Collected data
- Opening Delimiter -

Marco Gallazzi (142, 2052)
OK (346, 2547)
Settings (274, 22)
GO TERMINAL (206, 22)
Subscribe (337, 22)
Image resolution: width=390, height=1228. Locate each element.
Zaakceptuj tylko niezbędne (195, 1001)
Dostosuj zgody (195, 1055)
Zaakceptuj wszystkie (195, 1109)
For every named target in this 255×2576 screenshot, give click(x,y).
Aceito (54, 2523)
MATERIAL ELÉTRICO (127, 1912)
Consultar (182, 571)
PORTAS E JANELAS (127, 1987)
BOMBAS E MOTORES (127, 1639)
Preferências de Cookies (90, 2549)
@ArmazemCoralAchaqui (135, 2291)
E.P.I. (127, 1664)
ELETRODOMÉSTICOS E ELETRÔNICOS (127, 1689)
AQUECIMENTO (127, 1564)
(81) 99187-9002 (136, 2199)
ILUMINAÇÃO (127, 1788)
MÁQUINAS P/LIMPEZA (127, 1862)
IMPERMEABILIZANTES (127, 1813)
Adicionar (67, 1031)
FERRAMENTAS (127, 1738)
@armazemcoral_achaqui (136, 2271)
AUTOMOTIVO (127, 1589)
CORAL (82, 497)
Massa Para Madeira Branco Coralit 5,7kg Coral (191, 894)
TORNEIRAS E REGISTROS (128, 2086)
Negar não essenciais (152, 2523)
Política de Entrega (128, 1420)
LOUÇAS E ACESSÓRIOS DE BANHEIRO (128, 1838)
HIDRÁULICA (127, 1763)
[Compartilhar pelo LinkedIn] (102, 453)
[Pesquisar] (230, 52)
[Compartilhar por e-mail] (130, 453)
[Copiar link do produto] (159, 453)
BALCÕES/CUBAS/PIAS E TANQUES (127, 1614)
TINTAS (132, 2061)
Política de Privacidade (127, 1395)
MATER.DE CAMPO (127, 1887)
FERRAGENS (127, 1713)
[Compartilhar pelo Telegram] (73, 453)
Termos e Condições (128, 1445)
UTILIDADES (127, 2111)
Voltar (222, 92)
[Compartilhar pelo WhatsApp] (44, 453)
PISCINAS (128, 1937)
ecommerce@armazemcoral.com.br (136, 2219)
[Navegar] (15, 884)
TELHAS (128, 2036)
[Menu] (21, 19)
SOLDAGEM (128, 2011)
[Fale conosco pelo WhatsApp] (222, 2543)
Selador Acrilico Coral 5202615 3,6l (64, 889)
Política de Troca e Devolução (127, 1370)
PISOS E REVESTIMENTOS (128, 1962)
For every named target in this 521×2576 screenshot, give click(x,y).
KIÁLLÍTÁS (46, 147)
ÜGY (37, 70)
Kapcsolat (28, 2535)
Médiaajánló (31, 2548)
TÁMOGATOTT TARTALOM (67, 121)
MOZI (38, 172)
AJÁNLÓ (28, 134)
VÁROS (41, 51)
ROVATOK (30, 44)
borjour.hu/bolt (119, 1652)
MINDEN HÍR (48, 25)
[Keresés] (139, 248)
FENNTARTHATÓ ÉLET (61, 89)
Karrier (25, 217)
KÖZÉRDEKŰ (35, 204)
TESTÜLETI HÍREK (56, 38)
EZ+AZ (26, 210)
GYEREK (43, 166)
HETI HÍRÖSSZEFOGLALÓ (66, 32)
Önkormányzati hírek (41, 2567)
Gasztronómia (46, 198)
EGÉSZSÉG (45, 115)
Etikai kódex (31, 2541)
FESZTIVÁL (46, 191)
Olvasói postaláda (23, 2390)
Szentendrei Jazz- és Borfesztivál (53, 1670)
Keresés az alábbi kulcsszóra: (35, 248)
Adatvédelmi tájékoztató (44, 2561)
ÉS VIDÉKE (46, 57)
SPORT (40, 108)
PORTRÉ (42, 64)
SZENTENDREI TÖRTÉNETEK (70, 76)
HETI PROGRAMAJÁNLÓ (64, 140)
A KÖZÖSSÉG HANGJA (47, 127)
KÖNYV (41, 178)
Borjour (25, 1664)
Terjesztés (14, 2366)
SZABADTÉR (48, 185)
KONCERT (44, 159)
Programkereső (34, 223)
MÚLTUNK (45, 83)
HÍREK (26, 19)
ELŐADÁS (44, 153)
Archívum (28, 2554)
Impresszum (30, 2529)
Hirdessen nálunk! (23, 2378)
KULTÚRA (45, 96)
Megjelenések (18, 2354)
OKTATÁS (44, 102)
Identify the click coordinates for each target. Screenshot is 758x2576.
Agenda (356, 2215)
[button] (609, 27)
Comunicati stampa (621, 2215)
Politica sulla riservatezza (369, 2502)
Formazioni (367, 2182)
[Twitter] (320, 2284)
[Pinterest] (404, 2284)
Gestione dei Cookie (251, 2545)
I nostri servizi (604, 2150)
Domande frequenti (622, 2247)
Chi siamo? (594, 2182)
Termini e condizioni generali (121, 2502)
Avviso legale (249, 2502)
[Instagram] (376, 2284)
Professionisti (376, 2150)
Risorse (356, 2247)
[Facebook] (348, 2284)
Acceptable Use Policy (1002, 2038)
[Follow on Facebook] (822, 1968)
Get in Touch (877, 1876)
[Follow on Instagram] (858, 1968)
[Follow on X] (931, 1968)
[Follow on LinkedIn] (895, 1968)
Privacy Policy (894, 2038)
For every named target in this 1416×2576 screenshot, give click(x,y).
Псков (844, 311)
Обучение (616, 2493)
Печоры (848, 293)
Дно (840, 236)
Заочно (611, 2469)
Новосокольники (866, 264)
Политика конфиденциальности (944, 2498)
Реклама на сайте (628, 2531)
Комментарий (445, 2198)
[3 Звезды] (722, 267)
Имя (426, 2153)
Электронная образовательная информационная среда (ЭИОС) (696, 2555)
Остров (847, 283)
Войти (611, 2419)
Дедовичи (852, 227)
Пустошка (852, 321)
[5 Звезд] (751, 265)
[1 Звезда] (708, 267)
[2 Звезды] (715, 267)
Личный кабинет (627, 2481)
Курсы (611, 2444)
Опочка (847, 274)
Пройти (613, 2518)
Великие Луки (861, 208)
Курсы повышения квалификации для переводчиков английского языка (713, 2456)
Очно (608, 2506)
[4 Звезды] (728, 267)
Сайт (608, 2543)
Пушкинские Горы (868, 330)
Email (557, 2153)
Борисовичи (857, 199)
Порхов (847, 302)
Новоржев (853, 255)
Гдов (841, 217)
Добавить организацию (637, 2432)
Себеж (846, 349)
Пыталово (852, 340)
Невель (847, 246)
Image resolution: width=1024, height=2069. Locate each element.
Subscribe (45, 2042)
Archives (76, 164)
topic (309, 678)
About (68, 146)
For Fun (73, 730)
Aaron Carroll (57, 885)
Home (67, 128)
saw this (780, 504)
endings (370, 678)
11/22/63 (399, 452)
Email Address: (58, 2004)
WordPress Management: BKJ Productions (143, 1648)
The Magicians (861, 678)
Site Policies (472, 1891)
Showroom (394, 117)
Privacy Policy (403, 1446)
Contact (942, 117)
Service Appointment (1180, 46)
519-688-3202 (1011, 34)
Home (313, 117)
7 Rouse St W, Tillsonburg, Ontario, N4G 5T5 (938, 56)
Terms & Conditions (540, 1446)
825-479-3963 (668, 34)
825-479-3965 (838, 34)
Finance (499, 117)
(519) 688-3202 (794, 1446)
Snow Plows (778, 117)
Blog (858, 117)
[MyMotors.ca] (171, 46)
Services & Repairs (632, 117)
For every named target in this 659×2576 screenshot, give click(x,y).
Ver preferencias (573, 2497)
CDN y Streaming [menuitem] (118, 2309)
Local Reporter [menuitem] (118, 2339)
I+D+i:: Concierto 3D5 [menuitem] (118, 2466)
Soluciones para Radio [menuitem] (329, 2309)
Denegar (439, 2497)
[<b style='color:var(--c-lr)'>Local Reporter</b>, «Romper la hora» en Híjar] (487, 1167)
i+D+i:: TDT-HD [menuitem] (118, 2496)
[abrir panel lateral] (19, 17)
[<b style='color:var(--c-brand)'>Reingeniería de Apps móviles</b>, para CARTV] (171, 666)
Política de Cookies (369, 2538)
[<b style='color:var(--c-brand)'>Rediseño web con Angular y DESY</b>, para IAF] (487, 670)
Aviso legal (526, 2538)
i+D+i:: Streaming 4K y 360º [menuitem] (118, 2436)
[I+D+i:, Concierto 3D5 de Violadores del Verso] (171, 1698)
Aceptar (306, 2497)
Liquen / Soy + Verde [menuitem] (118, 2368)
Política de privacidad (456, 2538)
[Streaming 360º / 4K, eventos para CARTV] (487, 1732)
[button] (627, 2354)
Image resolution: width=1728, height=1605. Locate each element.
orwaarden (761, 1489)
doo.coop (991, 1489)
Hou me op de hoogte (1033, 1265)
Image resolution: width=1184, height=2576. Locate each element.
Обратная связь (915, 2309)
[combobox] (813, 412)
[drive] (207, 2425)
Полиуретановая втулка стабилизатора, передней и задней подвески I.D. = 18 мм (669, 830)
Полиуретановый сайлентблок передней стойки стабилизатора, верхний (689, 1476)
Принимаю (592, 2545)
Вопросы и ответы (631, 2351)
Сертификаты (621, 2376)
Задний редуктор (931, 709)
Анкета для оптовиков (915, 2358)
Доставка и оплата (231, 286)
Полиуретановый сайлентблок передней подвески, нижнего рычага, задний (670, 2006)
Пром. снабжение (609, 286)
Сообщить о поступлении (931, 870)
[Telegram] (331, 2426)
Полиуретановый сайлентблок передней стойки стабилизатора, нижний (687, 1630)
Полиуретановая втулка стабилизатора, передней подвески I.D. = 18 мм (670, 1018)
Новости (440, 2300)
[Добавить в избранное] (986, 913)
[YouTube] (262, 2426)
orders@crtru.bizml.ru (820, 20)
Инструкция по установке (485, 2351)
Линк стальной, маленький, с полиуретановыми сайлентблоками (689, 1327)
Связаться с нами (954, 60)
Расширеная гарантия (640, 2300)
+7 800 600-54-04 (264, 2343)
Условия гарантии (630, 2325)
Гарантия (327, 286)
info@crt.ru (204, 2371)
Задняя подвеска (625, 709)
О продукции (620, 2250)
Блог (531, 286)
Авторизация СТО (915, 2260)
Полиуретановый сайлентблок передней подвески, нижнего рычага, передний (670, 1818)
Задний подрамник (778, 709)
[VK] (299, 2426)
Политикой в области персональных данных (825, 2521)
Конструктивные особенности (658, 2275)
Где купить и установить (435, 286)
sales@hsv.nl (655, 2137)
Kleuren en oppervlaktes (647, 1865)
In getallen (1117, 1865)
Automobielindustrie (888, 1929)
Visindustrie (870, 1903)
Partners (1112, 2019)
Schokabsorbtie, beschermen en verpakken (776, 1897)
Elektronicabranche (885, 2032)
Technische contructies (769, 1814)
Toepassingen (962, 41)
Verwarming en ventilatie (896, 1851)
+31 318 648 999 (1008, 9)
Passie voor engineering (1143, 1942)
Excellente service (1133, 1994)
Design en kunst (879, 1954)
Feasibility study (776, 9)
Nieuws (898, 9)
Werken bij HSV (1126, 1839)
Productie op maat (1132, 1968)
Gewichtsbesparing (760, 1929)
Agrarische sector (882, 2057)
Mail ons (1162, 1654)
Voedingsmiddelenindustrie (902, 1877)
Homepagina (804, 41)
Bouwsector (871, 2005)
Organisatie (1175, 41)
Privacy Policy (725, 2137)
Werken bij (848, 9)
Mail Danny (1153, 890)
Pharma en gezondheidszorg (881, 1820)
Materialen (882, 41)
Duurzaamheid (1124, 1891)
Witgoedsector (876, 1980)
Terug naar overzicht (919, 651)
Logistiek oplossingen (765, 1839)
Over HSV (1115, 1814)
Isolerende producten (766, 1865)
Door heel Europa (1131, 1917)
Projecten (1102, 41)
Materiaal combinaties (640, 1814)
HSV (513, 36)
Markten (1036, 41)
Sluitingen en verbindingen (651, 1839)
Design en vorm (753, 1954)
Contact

- Closing Delimiter -

## Work instructions:
Start at the line with "Projecten (1102, 41)". Give that line and every line after it again, word for word, through the last line above.

## Your solution:
Projecten (1102, 41)
Materiaal combinaties (640, 1814)
HSV (513, 36)
Markten (1036, 41)
Sluitingen en verbindingen (651, 1839)
Design en vorm (753, 1954)
Contact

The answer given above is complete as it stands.